** begin Reading text **

Someone asked how win-win outcome might look like between Nigeria and Boko Haram, for instance. Does it mean that Nigeria will concede to part with a portion of its territory to Boko Haram? No, came the answer. Win-win does not mean compromise and accommodation that grants every demand. Rather, it is about shifting the framing of the conflict in such a way that that allows conflict parties to understand their differences and identify shared interests and underlying needs.. Peace, not the ‘enemy’ is what is at stake in empathy and every other peace practice informed by PJ. The idea is that all wars do end, the winner/loser binary is always an invitation to another cycle of violence and everyone wants to move away forward. In this context, the fine line to work in highly polarising conflicts is a question of the frame journalists choose and by which they give voice or reveal causal factors. For this reason, PJ rejects the single story syndrome, (SSS), meaning that a PJ minded editor or reporter will not cast a headline which says one conflict party is winning. That would not be accepted as a peaceful framing of a conflict worthy of the journalist as an enabler rather than a watchdog, a communicator rather than a commentator and an observer rather than an independent as well as interdependent actor. In all cases, Peace Journalism insists against oversimplification that comes about when journalists represent a conflict in terms of black and white. Conflicts are rarely between two parties but many, many parties, many of the parties fuelling the violence from behind the scene.
PJ seeks to rescue journalism from positivist entrapment and its objectivity credo, partly because objectivity itself doesn’t exist and partly because objectivity is unjust. Objectivity could enable a journalist write about a fight between one weak, famished fellow and one hefty, strong guy as a fight between persons when in truth, it was a fight between two unequal parties. This was Christiane Amanpour’s defence against attacks of lack of objectivity in her coverage of the Balkan wars.
PJ and the normative sensibility it reflects are still under attack from the camp of Realism and their objectivity credo. Some of them even say that, without objectivity, there is nothing called journalism. The expectation is that, Realism in the Intensive Care Unit and Constructivism on the rise, objectivity in journalism will have shrunk to insignificance in the very near future, although habits die hard
In countries such as Nigeria, the greater threat to PJ ideals come from outside the media. It comes from neoliberalism and the destruction it has wrought on meaning. The problems might have arisen from shocks from retrenchment, massive unemployment, real poverty but it is in insular frameworks such as ethnicity, religion and villagism they are framed. Where it is framed in religious terms, then the polarity is such that the ideals of PJ have difficulty in finding purchase. It becomes a contest between the sacred and the profane.

** end Reading text **

= The exercise =
Answer the following questions using the peace journalism text above.
(a) What does PJ reject under the abbreviation SSS?
(b) Whose defense against attacks of lack of objectivity does the text cite, and in coverage of which wars?
(c) According to the text, in countries such as Nigeria, where does the greater threat to PJ ideals come from?

** begin Items **

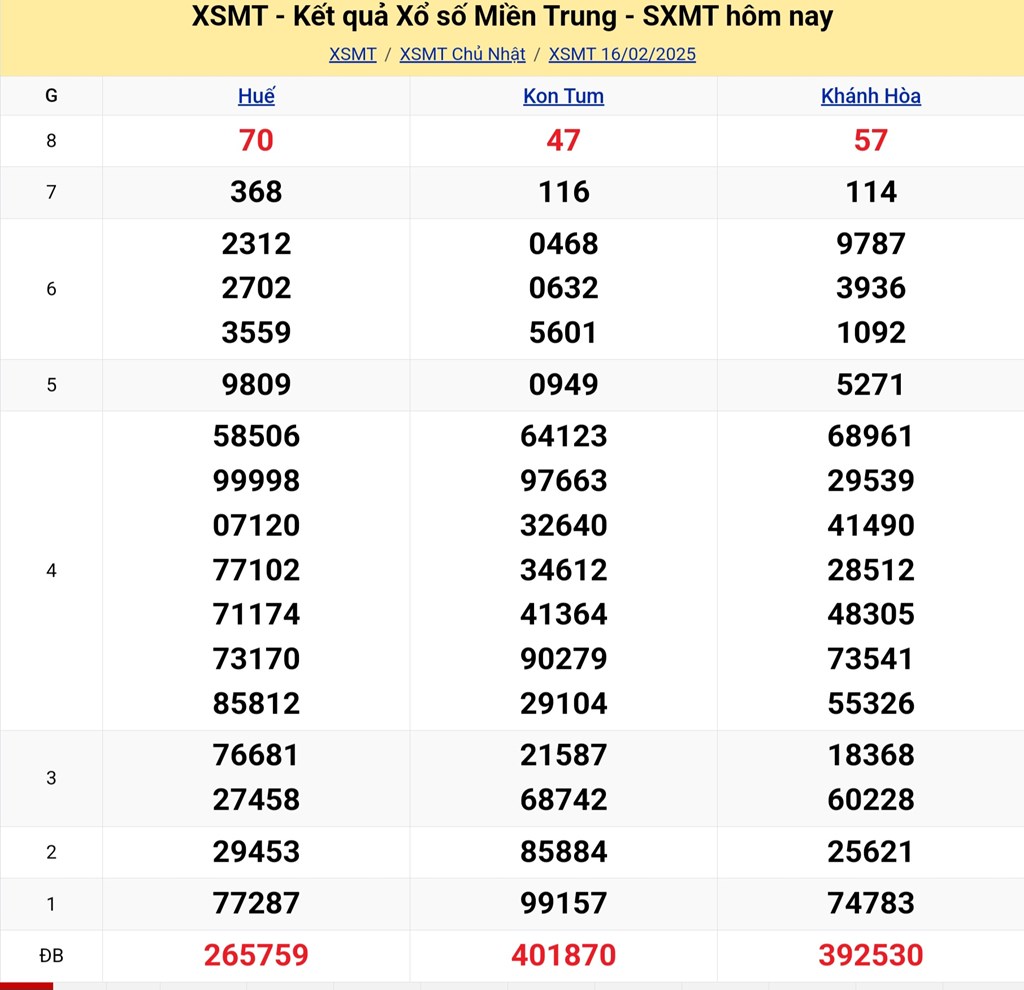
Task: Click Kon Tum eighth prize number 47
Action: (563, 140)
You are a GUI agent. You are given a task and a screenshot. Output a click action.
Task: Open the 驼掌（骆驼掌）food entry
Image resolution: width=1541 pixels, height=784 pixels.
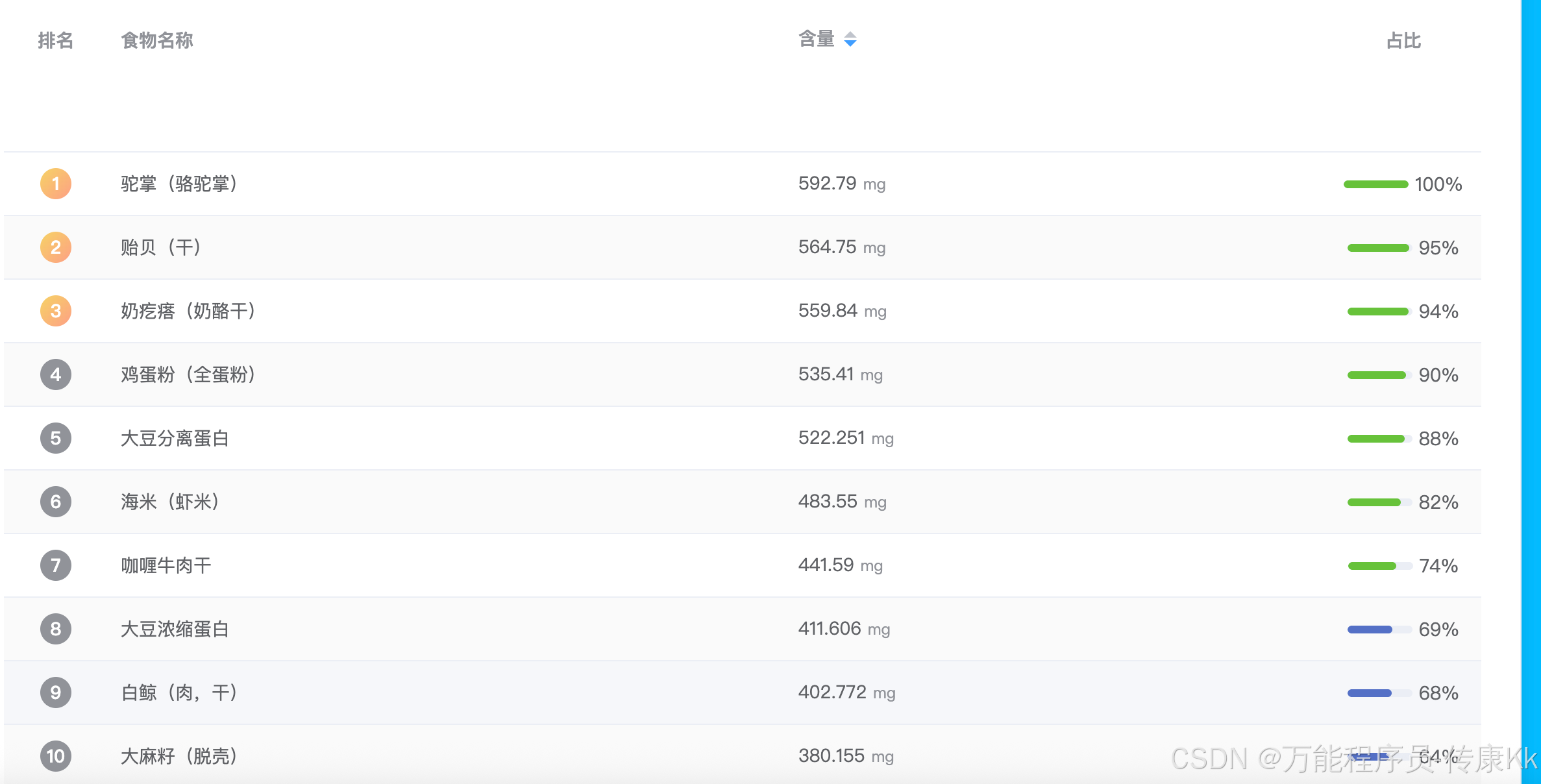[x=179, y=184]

** end Items **

= Task result =
(a) The single story syndrome.
(b) Christiane Amanpour's, in her coverage of the Balkan wars.
(c) From outside the media, specifically from neoliberalism.